[p4] backups
G Barthelemy
gb.perforce at googlemail.com
Thu Jan 24 05:32:31 PST 2008
> What we plan to do now is to mirror our server to a virtual server in our
> virtual server farm. The cost for this is negligible (in terms of hardware
> that is) and even if a virtual server probably is not ideal for a p4 server
> we should be up and running within minutes if the server crashes and only
> loose the last 15 minutes of submits or so.
If that's of any reassurance, we are running our production Perforce
server (Linux) in a virtual environment (ESX server, DL585 hosts) with
all the storage (including the system disk) off a NetApp filer over
iSCSI (with a couple of Gb/s dedicated links for iSCSI). This works
well for us. We have over 600 Perforce users (but admittedly less than
that is using the server at any one time: we were averaging 8 to 10 p4
commands a second this morning for instance).

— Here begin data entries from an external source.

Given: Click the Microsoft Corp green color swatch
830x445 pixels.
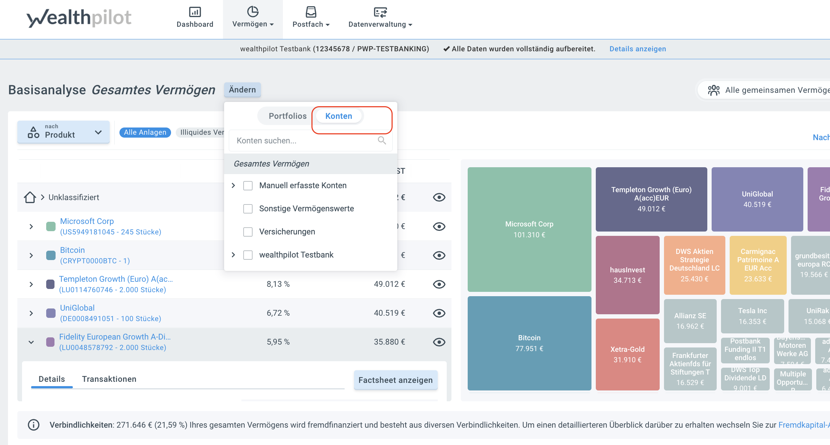Looking at the screenshot, I should click(51, 226).
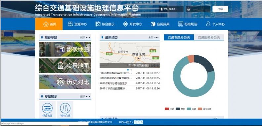Image resolution: width=262 pixels, height=126 pixels.
Task: Switch to 交通服务分类统计 tab
Action: 209,37
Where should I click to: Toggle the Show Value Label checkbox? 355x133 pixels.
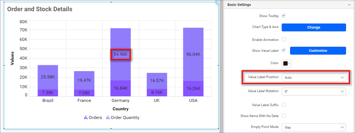coord(284,50)
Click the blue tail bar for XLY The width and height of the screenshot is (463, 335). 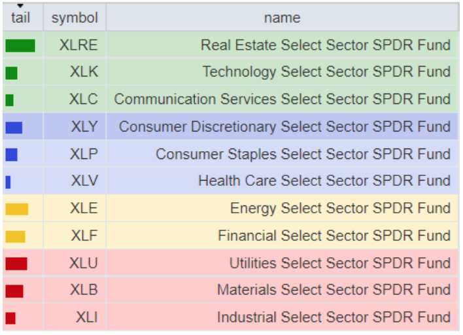(x=14, y=128)
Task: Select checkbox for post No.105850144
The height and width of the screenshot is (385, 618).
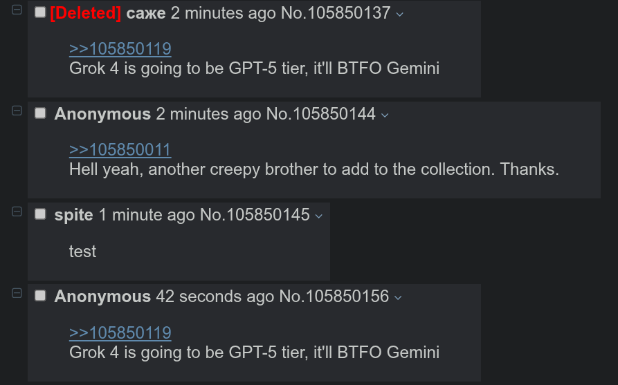Action: click(x=40, y=113)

Incidentally we've had to "VMotion" the server (moving it from one
host to another while live) a couple of times in the last year, while
in use at peak time: the users didn't notice anything. So my
experience is quite different: virtualisation is great for a p4 server
(Maybe I'll sing a different song when we are 2000 users, but who
knows what the technology will be capable of when we get to that
point ...)
Sticking to the original thread, having the DB, journal and RCS on a
filer opens up possibilities with regard to backup. Most filers have
now some sort of one-way mirroring capability which would allow
performing integrity check (p4 verify) and live backups (using a
separate p4d instance for checkpointing, maybe from another virtual
host) without having to replay journals to a cold database.